▶ [What is expected]: Please retype the data below in full.

▶ [Data shown]:
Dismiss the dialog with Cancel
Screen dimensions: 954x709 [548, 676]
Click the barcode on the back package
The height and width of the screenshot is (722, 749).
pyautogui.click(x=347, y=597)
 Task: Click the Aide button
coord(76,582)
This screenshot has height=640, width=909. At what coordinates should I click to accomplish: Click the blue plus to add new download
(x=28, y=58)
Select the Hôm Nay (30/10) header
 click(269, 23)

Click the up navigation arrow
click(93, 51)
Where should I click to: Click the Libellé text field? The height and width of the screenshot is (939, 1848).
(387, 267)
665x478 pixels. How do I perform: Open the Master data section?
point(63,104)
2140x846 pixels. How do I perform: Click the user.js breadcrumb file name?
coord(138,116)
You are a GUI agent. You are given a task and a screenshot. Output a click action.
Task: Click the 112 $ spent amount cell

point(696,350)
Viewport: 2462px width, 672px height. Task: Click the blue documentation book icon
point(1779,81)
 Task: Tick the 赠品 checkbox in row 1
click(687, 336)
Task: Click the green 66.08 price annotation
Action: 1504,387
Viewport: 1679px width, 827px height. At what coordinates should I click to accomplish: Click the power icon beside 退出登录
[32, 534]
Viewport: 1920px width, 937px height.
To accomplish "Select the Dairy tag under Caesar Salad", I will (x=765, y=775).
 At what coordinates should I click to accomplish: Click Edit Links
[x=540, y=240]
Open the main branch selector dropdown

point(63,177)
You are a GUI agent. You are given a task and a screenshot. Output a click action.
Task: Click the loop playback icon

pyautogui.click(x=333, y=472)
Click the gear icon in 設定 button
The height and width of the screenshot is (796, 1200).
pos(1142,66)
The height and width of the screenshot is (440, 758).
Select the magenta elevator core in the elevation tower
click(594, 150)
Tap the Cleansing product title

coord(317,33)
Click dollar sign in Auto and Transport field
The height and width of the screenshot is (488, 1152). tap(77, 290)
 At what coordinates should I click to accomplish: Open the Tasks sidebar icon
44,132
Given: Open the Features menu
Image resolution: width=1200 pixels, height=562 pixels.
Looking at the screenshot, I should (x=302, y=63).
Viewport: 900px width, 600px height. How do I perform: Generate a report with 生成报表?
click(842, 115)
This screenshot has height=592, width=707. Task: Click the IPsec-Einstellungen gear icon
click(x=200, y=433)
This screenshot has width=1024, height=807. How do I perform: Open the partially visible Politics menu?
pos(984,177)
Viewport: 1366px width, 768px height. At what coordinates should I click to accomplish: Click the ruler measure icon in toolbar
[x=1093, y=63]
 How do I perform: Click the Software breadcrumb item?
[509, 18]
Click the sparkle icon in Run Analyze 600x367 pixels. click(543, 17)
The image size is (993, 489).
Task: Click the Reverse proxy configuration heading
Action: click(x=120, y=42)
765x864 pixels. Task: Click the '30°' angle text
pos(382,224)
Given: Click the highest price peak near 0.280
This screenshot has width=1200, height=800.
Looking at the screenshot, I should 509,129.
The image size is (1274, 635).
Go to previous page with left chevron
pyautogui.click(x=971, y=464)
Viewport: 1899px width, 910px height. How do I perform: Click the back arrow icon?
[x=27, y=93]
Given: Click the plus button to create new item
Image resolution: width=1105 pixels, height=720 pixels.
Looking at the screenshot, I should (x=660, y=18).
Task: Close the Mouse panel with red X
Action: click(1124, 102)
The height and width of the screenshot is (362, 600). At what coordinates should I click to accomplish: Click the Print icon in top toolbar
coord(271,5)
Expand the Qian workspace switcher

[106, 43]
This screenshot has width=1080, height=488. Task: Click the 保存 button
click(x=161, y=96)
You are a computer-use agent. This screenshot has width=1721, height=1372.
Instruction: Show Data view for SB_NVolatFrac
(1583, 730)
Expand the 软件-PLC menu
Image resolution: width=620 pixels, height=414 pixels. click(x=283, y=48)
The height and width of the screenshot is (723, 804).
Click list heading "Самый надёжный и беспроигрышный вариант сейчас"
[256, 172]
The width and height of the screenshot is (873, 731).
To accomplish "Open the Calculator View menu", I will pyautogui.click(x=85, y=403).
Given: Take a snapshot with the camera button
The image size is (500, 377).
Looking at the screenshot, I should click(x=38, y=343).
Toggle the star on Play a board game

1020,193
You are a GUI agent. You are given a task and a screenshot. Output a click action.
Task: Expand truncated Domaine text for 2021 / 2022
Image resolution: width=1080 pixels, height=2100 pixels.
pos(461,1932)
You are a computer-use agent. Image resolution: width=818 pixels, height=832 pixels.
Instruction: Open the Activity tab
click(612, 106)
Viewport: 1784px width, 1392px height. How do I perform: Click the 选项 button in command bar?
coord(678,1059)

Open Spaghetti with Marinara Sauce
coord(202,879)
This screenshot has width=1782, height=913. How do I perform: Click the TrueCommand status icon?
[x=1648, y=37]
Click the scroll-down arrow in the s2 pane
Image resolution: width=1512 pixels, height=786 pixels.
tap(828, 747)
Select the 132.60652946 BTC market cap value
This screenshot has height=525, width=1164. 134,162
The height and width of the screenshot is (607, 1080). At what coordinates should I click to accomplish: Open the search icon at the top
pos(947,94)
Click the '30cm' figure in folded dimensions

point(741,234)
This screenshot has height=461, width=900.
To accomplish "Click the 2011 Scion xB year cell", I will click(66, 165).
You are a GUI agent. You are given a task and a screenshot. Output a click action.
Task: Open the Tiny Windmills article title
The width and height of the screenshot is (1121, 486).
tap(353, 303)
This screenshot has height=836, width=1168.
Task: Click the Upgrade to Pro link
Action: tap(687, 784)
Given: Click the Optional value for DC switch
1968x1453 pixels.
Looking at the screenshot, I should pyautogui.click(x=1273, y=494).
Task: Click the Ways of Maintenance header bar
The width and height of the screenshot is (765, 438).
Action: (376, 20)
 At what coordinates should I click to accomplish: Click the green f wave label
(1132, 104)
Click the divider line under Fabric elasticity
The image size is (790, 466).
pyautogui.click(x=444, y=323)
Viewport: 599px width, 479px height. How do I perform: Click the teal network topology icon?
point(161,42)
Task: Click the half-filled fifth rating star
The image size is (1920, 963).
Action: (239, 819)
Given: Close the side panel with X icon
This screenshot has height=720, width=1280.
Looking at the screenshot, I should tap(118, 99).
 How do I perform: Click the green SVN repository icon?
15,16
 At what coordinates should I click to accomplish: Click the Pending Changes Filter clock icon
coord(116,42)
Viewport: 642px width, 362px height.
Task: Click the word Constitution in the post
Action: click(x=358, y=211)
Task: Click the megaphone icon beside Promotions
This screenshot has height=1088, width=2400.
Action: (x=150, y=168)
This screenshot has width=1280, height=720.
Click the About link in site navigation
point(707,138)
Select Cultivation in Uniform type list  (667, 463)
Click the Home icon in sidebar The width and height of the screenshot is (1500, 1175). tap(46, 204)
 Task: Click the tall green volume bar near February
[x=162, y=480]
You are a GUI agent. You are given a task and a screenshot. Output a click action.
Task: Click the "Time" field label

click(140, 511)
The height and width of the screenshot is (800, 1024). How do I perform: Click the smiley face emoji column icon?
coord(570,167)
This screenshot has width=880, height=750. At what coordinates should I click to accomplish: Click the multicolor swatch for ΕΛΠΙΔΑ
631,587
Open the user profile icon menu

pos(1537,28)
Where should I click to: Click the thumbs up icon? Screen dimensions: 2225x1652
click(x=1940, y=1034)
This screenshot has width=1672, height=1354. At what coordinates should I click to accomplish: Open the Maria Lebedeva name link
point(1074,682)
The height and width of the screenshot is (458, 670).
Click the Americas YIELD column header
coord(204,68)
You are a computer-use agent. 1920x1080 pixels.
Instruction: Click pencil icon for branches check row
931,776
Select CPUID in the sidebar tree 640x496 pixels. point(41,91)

▶ [Expected output]:
Dismiss the dialog with Cancel
Screen dimensions: 954x709 [548, 676]
Click the barcode on the back package
The height and width of the screenshot is (722, 749).
pyautogui.click(x=347, y=597)
 Task: Click the Aide button
coord(76,582)
This screenshot has height=640, width=909. At what coordinates should I click to accomplish: Click the blue plus to add new download
(x=28, y=58)
Select the Hôm Nay (30/10) header
 click(269, 23)

Click the up navigation arrow
click(93, 51)
Where should I click to: Click the Libellé text field? The height and width of the screenshot is (939, 1848).
(387, 267)
665x478 pixels. How do I perform: Open the Master data section?
point(63,104)
2140x846 pixels. How do I perform: Click the user.js breadcrumb file name?
coord(138,116)
You are a GUI agent. You are given a task and a screenshot. Output a click action.
Task: Click the 112 $ spent amount cell

point(696,350)
Viewport: 2462px width, 672px height. Task: Click the blue documentation book icon
point(1779,81)
 Task: Tick the 赠品 checkbox in row 1
click(687, 336)
Task: Click the green 66.08 price annotation
Action: 1504,387
Viewport: 1679px width, 827px height. At what coordinates should I click to accomplish: Click the power icon beside 退出登录
[32, 534]
Viewport: 1920px width, 937px height.
To accomplish "Select the Dairy tag under Caesar Salad", I will (x=765, y=775).
 At what coordinates should I click to accomplish: Click Edit Links
[x=540, y=240]
Open the main branch selector dropdown

point(63,177)
You are a GUI agent. You are given a task and a screenshot. Output a click action.
Task: Click the loop playback icon

pyautogui.click(x=333, y=472)
Click the gear icon in 設定 button
The height and width of the screenshot is (796, 1200).
pos(1142,66)
The height and width of the screenshot is (440, 758).
Select the magenta elevator core in the elevation tower
click(594, 150)
Tap the Cleansing product title

coord(317,33)
Click dollar sign in Auto and Transport field
The height and width of the screenshot is (488, 1152). tap(77, 290)
 At what coordinates should I click to accomplish: Open the Tasks sidebar icon
44,132
Given: Open the Features menu
Image resolution: width=1200 pixels, height=562 pixels.
Looking at the screenshot, I should (x=302, y=63).
Viewport: 900px width, 600px height. How do I perform: Generate a report with 生成报表?
click(842, 115)
This screenshot has height=592, width=707. Task: Click the IPsec-Einstellungen gear icon
click(x=200, y=433)
This screenshot has width=1024, height=807. How do I perform: Open the partially visible Politics menu?
pos(984,177)
Viewport: 1366px width, 768px height. At what coordinates should I click to accomplish: Click the ruler measure icon in toolbar
[x=1093, y=63]
 How do I perform: Click the Software breadcrumb item?
[509, 18]
Click the sparkle icon in Run Analyze 600x367 pixels. click(543, 17)
The image size is (993, 489).
Task: Click the Reverse proxy configuration heading
Action: click(x=120, y=42)
765x864 pixels. Task: Click the '30°' angle text
pos(382,224)
Given: Click the highest price peak near 0.280
This screenshot has width=1200, height=800.
Looking at the screenshot, I should 509,129.
The image size is (1274, 635).
Go to previous page with left chevron
pyautogui.click(x=971, y=464)
Viewport: 1899px width, 910px height. How do I perform: Click the back arrow icon?
[x=27, y=93]
Given: Click the plus button to create new item
Image resolution: width=1105 pixels, height=720 pixels.
Looking at the screenshot, I should (x=660, y=18).
Task: Close the Mouse panel with red X
Action: click(1124, 102)
The height and width of the screenshot is (362, 600). At what coordinates should I click to accomplish: Click the Print icon in top toolbar
coord(271,5)
Expand the Qian workspace switcher

[106, 43]
This screenshot has width=1080, height=488. Task: Click the 保存 button
click(x=161, y=96)
You are a computer-use agent. This screenshot has width=1721, height=1372.
Instruction: Show Data view for SB_NVolatFrac
(1583, 730)
Expand the 软件-PLC menu
Image resolution: width=620 pixels, height=414 pixels. click(x=283, y=48)
The height and width of the screenshot is (723, 804).
Click list heading "Самый надёжный и беспроигрышный вариант сейчас"
[256, 172]
The width and height of the screenshot is (873, 731).
To accomplish "Open the Calculator View menu", I will pyautogui.click(x=85, y=403).
Given: Take a snapshot with the camera button
The image size is (500, 377).
Looking at the screenshot, I should click(x=38, y=343).
Toggle the star on Play a board game

1020,193
You are a GUI agent. You are given a task and a screenshot. Output a click action.
Task: Expand truncated Domaine text for 2021 / 2022
Image resolution: width=1080 pixels, height=2100 pixels.
pos(461,1932)
You are a computer-use agent. Image resolution: width=818 pixels, height=832 pixels.
Instruction: Open the Activity tab
click(612, 106)
Viewport: 1784px width, 1392px height. How do I perform: Click the 选项 button in command bar?
coord(678,1059)

Open Spaghetti with Marinara Sauce
coord(202,879)
This screenshot has width=1782, height=913. How do I perform: Click the TrueCommand status icon?
[x=1648, y=37]
Click the scroll-down arrow in the s2 pane
Image resolution: width=1512 pixels, height=786 pixels.
tap(828, 747)
Select the 132.60652946 BTC market cap value
This screenshot has height=525, width=1164. 134,162
The height and width of the screenshot is (607, 1080). At what coordinates should I click to accomplish: Open the search icon at the top
pos(947,94)
Click the '30cm' figure in folded dimensions

point(741,234)
This screenshot has height=461, width=900.
To accomplish "Click the 2011 Scion xB year cell", I will click(66, 165).
You are a GUI agent. You are given a task and a screenshot. Output a click action.
Task: Open the Tiny Windmills article title
The width and height of the screenshot is (1121, 486).
tap(353, 303)
This screenshot has height=836, width=1168.
Task: Click the Upgrade to Pro link
Action: tap(687, 784)
Given: Click the Optional value for DC switch
1968x1453 pixels.
Looking at the screenshot, I should pyautogui.click(x=1273, y=494).
Task: Click the Ways of Maintenance header bar
The width and height of the screenshot is (765, 438).
Action: (376, 20)
 At what coordinates should I click to accomplish: Click the green f wave label
(1132, 104)
Click the divider line under Fabric elasticity
The image size is (790, 466).
pyautogui.click(x=444, y=323)
Viewport: 599px width, 479px height. How do I perform: Click the teal network topology icon?
point(161,42)
Task: Click the half-filled fifth rating star
The image size is (1920, 963).
Action: (239, 819)
Given: Close the side panel with X icon
This screenshot has height=720, width=1280.
Looking at the screenshot, I should tap(118, 99).
 How do I perform: Click the green SVN repository icon?
15,16
 At what coordinates should I click to accomplish: Click the Pending Changes Filter clock icon
coord(116,42)
Viewport: 642px width, 362px height.
Task: Click the word Constitution in the post
Action: click(x=358, y=211)
Task: Click the megaphone icon beside Promotions
This screenshot has height=1088, width=2400.
Action: (x=150, y=168)
This screenshot has width=1280, height=720.
Click the About link in site navigation
point(707,138)
Select Cultivation in Uniform type list  (667, 463)
Click the Home icon in sidebar The width and height of the screenshot is (1500, 1175). tap(46, 204)
 Task: Click the tall green volume bar near February
[x=162, y=480]
You are a GUI agent. You are given a task and a screenshot. Output a click action.
Task: Click the "Time" field label

click(140, 511)
The height and width of the screenshot is (800, 1024). How do I perform: Click the smiley face emoji column icon?
coord(570,167)
This screenshot has width=880, height=750. At what coordinates should I click to accomplish: Click the multicolor swatch for ΕΛΠΙΔΑ
631,587
Open the user profile icon menu

pos(1537,28)
Where should I click to: Click the thumbs up icon? Screen dimensions: 2225x1652
click(x=1940, y=1034)
This screenshot has width=1672, height=1354. At what coordinates should I click to accomplish: Open the Maria Lebedeva name link
point(1074,682)
The height and width of the screenshot is (458, 670).
Click the Americas YIELD column header
coord(204,68)
You are a computer-use agent. 1920x1080 pixels.
Instruction: Click pencil icon for branches check row
931,776
Select CPUID in the sidebar tree 640x496 pixels. point(41,91)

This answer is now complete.